Chief Judge Beryl A. Howell declared that beginning January 1st, Carson’s department must implement an Obama administration rule that helps people in poverty afford housing in areas with better schools, jobs, and opportunity.
The regulation was originally scheduled to take effect at that time, but after Secretary Carson took over the leadership of HUD, the agency declared that it would delay its implementation for two years for further evaluation.
Civil rights groups, including the Legal Defense Fund, filed a lawsuit against the decision and Judge Howell ruled against HUD yesterday, saying that the agency did not offer:
“notice and comment or particularized evidentiary findings” to substantiate delaying the rule, according to a report on ThinkProgress.

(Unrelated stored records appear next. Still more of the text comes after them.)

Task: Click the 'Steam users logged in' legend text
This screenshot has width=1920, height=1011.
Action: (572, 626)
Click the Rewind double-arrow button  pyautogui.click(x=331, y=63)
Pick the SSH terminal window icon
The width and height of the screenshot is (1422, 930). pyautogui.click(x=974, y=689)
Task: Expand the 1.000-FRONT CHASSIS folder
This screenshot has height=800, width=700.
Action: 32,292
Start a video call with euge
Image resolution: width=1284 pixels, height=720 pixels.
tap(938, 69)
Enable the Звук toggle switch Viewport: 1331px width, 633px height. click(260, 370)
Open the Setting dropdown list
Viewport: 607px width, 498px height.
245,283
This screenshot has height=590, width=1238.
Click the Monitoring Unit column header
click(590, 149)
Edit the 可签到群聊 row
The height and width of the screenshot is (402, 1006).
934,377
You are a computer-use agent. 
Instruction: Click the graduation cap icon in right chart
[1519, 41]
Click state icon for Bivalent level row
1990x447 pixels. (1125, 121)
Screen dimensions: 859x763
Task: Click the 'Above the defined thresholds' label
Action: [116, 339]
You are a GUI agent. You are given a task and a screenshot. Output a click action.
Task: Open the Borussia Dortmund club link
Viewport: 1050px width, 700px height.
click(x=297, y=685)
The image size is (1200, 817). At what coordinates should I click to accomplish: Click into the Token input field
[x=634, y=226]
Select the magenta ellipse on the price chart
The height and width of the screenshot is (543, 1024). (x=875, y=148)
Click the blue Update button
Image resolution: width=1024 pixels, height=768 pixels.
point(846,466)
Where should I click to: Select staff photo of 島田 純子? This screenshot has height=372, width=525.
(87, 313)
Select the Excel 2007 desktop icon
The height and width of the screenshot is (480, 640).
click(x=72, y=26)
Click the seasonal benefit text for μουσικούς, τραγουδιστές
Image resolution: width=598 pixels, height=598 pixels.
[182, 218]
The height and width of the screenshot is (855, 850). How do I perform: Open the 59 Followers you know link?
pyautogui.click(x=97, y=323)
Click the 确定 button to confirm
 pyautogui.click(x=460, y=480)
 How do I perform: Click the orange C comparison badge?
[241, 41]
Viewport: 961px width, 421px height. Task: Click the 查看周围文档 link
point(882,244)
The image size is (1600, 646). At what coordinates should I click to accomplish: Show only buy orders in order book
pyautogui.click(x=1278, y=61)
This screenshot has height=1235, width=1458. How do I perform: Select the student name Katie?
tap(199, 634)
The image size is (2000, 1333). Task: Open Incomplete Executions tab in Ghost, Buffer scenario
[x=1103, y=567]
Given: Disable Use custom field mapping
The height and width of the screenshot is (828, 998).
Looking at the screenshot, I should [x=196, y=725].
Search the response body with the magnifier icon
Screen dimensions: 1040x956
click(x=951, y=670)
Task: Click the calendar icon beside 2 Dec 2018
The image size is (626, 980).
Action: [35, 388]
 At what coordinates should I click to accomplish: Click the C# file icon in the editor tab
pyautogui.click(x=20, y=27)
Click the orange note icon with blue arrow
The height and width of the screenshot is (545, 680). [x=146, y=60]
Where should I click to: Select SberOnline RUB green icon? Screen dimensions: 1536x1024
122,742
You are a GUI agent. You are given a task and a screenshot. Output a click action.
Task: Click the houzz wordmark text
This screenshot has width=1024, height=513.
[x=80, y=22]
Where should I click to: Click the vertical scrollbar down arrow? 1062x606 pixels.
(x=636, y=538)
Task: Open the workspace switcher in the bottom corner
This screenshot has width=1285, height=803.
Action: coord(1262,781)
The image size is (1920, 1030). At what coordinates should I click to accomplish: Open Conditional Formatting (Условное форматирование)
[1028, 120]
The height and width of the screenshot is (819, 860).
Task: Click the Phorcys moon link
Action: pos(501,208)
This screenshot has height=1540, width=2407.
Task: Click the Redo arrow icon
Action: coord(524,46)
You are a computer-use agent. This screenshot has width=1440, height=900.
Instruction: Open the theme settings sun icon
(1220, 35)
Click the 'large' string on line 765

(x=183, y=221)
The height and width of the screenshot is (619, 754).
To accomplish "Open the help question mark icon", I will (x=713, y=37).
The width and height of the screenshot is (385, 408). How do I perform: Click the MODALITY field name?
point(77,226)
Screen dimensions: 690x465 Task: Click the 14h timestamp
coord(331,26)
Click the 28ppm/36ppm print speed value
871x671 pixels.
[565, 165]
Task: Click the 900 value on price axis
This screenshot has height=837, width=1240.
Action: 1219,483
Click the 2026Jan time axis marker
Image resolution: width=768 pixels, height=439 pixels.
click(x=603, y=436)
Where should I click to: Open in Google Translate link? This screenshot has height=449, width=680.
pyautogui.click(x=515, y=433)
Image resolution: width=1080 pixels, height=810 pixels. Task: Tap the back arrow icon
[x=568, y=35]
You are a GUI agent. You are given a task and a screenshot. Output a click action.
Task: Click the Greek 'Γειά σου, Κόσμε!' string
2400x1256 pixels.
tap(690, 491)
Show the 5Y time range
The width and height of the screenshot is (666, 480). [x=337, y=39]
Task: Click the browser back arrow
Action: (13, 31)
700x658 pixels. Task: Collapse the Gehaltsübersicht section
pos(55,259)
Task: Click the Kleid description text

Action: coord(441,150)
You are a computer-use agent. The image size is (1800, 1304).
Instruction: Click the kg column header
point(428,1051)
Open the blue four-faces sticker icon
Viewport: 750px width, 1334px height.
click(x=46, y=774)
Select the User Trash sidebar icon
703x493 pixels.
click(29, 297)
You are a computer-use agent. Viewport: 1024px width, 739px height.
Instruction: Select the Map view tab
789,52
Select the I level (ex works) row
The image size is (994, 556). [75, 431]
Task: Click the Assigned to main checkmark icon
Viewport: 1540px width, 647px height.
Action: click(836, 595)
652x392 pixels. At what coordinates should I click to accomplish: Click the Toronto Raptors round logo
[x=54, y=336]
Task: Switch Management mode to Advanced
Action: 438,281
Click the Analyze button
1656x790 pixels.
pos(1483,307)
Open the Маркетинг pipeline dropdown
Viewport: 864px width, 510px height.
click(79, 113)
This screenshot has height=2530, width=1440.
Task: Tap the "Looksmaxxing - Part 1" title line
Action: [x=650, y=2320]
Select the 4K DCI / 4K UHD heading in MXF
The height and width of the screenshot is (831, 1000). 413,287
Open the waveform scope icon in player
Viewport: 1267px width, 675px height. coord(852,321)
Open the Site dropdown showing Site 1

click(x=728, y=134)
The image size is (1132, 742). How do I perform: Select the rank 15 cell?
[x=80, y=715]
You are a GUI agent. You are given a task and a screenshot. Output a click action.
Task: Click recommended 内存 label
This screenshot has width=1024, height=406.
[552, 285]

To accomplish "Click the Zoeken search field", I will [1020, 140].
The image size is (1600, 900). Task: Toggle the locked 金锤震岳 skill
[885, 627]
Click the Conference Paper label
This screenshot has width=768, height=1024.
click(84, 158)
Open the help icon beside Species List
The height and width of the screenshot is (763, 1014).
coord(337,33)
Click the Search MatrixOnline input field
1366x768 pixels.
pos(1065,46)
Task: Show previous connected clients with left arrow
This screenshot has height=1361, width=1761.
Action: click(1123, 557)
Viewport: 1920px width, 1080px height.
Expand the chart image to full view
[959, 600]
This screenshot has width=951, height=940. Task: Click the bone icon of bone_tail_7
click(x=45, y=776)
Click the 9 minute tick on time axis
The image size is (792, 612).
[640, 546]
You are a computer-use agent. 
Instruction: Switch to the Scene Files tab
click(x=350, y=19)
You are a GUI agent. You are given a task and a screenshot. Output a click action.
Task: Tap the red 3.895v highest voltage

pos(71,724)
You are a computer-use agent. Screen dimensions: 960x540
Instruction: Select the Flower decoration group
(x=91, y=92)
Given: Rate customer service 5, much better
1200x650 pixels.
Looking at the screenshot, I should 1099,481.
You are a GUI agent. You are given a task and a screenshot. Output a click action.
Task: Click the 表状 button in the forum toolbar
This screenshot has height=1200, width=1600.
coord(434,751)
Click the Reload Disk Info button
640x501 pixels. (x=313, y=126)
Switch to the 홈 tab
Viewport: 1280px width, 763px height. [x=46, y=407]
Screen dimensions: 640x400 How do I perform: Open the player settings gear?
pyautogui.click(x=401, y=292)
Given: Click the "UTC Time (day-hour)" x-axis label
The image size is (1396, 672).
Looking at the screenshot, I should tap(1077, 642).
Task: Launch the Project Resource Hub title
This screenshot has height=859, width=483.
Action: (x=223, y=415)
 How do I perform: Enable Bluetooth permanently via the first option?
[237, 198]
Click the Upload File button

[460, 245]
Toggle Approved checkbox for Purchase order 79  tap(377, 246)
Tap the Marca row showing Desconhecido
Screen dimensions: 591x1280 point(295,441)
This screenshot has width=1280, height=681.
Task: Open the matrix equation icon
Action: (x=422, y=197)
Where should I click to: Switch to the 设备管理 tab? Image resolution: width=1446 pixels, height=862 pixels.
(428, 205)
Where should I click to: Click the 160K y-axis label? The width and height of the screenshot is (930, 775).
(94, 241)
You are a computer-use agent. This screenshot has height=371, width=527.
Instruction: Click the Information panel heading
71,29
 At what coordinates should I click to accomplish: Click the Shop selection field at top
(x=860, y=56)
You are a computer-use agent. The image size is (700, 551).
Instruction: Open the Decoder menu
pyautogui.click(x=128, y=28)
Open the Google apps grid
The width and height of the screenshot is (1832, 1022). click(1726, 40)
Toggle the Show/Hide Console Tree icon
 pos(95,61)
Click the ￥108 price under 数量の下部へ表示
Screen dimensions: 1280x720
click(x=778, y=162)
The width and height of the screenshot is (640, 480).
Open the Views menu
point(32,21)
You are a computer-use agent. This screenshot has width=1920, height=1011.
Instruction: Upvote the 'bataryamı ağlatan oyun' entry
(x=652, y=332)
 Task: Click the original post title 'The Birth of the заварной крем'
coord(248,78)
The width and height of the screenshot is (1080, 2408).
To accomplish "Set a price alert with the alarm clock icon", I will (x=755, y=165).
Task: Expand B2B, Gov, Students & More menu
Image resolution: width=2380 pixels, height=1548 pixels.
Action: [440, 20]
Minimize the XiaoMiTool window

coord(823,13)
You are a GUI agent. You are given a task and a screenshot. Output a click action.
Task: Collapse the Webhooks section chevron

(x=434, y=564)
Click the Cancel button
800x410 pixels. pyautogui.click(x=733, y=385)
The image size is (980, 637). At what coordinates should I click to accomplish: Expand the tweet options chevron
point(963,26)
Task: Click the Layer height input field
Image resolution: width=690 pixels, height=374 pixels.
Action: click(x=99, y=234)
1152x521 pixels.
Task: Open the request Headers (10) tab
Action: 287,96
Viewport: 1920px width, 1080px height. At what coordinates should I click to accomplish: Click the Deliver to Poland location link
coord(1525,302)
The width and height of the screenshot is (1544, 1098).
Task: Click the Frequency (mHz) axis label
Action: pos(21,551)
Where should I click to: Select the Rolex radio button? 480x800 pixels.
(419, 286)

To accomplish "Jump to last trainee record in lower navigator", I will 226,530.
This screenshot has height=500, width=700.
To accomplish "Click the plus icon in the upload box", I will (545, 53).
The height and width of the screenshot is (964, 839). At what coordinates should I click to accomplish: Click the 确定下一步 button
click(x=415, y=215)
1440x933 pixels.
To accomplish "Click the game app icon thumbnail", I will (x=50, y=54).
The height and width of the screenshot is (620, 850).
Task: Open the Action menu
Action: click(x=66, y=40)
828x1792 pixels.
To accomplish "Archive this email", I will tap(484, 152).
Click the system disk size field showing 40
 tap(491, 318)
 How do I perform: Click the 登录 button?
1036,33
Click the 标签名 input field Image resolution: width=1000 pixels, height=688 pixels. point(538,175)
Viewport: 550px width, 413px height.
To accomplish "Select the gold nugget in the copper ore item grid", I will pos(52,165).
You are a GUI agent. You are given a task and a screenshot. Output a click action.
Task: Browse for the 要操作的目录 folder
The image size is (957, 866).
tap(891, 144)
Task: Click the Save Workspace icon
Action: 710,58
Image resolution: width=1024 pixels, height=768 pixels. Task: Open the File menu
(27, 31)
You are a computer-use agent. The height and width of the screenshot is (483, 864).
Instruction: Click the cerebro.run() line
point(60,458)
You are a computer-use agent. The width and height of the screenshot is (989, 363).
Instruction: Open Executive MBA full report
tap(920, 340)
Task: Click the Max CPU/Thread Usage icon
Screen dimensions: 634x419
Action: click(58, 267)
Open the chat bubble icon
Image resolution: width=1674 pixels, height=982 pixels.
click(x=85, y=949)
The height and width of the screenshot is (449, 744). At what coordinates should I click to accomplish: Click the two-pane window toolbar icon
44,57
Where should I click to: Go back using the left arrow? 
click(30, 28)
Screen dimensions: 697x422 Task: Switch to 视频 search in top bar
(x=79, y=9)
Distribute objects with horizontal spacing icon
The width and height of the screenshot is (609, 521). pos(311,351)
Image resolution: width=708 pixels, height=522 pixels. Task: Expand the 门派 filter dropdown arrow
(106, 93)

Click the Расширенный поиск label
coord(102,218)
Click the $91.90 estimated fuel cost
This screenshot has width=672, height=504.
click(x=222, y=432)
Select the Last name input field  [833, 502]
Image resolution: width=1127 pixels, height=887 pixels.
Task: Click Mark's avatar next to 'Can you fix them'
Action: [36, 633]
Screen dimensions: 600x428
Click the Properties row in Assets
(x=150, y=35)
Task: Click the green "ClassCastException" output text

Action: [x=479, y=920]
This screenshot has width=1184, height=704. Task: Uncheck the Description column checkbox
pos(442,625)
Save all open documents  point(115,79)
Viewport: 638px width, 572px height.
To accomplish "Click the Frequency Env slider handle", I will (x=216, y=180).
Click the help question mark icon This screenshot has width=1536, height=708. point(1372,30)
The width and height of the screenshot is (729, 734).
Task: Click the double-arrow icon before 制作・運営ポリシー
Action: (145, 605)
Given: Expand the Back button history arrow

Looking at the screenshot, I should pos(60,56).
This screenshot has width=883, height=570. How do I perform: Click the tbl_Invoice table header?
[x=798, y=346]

The new regulation, titled The Small Area Fair Market Rent rule, changes the formula used for the section 8 housing vouchers that subsidize rents in the private real estate market to allow the poor and the elderly to afford an alternative to scarce public housing resources. While the old system based subsidies on citywide formulas, the new rule bases subsidies on zip code data that better reflects the rent disparities between different neighborhoods.
According to ThinkProgress:
“The new formula empowers voucher holders — who are disproportionately African-American — to afford housing in more affluent areas, which see more job opportunities, lower crime rates, and better schools. The rule goes into effect in 23 metropolitan areas and should not cost the administration any more money.”
The defeat of Carson’s delay of the regulation means that the more affluent not-in-my-backyard residents of many communities may soon be experiencing an economic integration that they were not expecting. For the beneficiaries of the Section 8 vouchers, however, the move means that they may finally be able to escape crime-ridden neighborhoods with inferior schools and crumbling infrastructure for a safer, more opportunistic environment that can help them break the endless cycle of poverty.
And that’s a Christmas gift worth giving.